8:30 | 事業所へ出勤および移動 |
9:00~ | 訪問1件目(着替えと移乗) |
9:30~ | 移動 |
10:00~ | 訪問2件目(入浴介助) |
11:30~ | 昼休憩(1時間) |
12:30~ | 移動 |
13:00~ | 訪問3件目(清掃など) |
14:00~ | 移動 |
14:30~ | 訪問4件目(買い物) |
15:30~ | 移動 |
16:00~ | 訪問5件目(調理) |
16:30 | 業務終了 |
上記スケジュールの場合、業務4.5時間+移動2.5時間=7時間が労働時間です。
そのうち身体介護はおよそ2.0時間、生活援助は2.5時間として計算します。なお身体介護の時給は2,000円、生活援助および移動の時給は1,200円です。
すると1日の給料は(2,000円×2.0時間)+(1,200円×4.5時間)=9.400円となります。
週3日間働いたとして、1か月でおよそ12万円。月全体でみると身体介護の頻度が下がってしまったり、スケジュールに穴ができたりといったリスクを想定しても、およそ9~10万円ほどが想定できますね。
訪問ヘルパーの稼ぎを増やすには?
https://www.pakutaso.com/20170608177post-12212.html
ここからは訪問ヘルパーで稼ぎを増やすコツを3つ紹介していきます。
①介護資格を取得する
1つ目の稼ぎを増やすコツは「介護資格の取得」です。

----

設問:
A: 訪問ヘルパーの記事について、次の問いに答えよ。
(i) 身体介護の時給はいくらか。
(ii) 訪問2件目で行う内容は何か。
(iii) 稼ぎを増やす1つ目のコツは何か。
B: 訪問ヘルパーの記事から、「そのうち身体介護はおよそ2.」から「ここからは訪問ヘルパーで稼ぎを増やすコツを3つ紹介していきます。」までの部分をそのまま抜き出してください。

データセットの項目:
----

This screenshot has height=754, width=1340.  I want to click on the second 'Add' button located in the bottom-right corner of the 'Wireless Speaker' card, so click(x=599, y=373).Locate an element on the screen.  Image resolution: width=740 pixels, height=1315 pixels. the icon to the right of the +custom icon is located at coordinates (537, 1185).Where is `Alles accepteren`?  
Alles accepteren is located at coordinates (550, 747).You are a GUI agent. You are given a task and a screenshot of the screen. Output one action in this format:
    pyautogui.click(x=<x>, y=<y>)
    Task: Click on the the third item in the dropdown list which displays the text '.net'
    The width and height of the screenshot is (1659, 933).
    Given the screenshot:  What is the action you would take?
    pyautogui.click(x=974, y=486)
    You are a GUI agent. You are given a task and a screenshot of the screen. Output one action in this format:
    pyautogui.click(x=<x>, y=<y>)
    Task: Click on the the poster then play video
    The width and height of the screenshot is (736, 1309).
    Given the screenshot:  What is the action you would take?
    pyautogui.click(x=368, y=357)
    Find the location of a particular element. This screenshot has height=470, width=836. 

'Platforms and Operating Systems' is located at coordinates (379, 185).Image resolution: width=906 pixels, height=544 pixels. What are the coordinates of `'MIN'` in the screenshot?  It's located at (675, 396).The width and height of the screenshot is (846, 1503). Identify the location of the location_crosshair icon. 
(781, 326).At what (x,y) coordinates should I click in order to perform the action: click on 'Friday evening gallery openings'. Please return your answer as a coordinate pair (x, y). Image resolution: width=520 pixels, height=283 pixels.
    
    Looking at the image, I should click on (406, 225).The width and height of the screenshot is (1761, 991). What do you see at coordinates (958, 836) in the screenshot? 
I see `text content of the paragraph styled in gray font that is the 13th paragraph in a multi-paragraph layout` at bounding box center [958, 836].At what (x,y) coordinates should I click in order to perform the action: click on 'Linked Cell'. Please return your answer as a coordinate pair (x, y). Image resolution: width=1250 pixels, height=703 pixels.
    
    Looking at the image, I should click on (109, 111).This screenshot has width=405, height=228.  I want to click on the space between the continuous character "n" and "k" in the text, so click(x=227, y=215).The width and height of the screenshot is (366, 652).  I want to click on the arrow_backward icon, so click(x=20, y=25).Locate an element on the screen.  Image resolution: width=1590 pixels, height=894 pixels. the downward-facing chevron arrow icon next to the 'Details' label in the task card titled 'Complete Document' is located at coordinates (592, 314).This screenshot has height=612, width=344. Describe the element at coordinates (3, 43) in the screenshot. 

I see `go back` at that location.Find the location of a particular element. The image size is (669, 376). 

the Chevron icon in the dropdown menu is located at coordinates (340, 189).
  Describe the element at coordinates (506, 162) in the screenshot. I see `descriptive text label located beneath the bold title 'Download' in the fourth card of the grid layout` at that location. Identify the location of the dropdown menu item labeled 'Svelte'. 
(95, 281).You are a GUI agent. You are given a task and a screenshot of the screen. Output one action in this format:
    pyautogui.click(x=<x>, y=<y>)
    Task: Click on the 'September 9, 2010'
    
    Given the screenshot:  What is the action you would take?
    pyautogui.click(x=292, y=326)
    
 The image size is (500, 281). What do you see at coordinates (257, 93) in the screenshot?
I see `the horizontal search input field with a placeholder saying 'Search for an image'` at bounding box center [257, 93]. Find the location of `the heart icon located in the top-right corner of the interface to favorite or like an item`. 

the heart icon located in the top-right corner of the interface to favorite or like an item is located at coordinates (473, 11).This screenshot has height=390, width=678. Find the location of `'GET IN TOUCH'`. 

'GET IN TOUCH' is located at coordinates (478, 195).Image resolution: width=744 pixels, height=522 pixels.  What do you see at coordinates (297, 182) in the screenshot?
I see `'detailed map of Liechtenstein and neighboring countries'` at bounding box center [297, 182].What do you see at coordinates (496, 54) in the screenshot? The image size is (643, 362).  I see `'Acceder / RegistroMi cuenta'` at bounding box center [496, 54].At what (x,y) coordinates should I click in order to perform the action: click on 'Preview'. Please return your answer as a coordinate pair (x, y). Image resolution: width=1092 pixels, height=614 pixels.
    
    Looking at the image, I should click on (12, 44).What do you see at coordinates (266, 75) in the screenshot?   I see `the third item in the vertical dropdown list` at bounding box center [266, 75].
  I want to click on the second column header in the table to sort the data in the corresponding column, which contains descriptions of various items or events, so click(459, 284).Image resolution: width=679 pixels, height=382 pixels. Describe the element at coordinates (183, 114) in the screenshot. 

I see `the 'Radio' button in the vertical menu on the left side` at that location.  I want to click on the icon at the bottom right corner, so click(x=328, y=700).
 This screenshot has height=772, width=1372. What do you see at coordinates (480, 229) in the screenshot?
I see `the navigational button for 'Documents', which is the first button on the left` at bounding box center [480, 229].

----

解答例:
A:
(i) 2,000円
(ii) 入浴介助
(iii) 介護資格の取得

B:
そのうち身体介護はおよそ2.0時間、生活援助は2.5時間として計算します。なお身体介護の時給は2,000円、生活援助および移動の時給は1,200円です。
すると1日の給料は(2,000円×2.0時間)+(1,200円×4.5時間)=9.400円となります。
週3日間働いたとして、1か月でおよそ12万円。月全体でみると身体介護の頻度が下がってしまったり、スケジュールに穴ができたりといったリスクを想定しても、およそ9~10万円ほどが想定できますね。
訪問ヘルパーの稼ぎを増やすには?
https://www.pakutaso.com/20170608177post-12212.html
ここからは訪問ヘルパーで稼ぎを増やすコツを3つ紹介していきます。